MaLu führt Wendt an den Ort, an dem Völcker ihn erschießen soll – doch im letzten Moment wirft sie sich vor die Kugel und rettet ihm damit das Leben. Schwer verletzt wird sie von Wendt in Sicherheit gebracht.
Wegener versucht vergeblich, den „Blauen Rothschild“ zu verkaufen; niemand will den Stein anrühren. Esther, die nach dem Verkauf des Moka Efti durch Weintraub ohne Anstellung dasteht, erhält das Angebot einer Chance in Hollywood.
Der finanziell ruinierte Kommissar Böhm steht auf einer Brücke und denkt an Selbstmord, als ihn ein Mann anspricht und verspricht, all seine Geldsorgen zu lösen. Gereon und Gräf richten derweil im Polizeipräsidium ein unbewaffnetes Treffen der Berliner Ringvereine aus.
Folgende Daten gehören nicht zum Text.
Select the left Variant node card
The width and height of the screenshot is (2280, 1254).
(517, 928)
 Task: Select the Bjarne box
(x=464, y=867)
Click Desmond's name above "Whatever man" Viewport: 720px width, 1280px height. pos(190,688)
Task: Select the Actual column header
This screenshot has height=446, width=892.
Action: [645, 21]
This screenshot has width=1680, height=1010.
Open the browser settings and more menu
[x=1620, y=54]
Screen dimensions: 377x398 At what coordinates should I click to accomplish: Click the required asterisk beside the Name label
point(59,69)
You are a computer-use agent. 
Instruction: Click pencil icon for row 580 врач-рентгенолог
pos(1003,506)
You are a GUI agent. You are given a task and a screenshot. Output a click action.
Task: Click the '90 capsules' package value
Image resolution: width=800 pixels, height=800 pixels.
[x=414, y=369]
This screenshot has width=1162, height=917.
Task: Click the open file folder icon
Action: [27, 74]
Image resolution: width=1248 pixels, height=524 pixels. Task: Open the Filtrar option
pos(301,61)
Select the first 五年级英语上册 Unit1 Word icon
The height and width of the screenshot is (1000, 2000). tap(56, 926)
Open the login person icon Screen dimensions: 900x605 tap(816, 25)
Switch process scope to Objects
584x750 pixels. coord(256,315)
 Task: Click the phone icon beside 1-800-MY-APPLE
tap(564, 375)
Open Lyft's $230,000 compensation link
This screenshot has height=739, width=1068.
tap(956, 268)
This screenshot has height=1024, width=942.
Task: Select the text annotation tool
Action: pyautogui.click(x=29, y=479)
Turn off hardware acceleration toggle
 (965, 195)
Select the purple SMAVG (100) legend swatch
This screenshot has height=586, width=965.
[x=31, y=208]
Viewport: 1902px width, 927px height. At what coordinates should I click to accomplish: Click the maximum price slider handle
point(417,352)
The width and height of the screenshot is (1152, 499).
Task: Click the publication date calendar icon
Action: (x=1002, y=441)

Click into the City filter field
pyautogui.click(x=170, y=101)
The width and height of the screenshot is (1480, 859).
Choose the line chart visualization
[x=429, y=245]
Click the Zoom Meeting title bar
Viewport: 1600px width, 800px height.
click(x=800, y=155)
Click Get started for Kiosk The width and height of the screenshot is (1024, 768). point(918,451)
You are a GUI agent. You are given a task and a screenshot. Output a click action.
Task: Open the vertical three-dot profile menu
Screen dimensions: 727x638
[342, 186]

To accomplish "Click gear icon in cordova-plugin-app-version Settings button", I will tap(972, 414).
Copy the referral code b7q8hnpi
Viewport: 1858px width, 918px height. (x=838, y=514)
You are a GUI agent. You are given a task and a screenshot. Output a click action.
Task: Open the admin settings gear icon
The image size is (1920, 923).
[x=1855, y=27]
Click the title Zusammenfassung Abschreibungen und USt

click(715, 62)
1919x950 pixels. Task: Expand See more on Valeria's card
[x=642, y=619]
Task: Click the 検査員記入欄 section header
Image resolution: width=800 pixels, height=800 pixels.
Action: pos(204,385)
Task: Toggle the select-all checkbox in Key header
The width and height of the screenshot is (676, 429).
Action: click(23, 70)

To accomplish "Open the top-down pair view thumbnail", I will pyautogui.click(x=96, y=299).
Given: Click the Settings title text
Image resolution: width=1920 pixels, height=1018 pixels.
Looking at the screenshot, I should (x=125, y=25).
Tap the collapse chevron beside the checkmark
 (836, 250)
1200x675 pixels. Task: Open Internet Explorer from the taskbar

Was niemand ahnt: Böhm hat dem „Armenier“ geholfen, sich mit einer Maschinenpistole in den Wänden des Büros zu verstecken. Fuchs verriegelt die Tür, dann tritt der Armenier hervor und erschießt alle Anwesenden, darunter Weintraub und Fuchs. Er inszeniert den Tatort so, als hätten sich die Verbrecherbosse gegenseitig getötet, und verschwindet, kurz bevor der verwirrte Gereon die Tür aufbricht.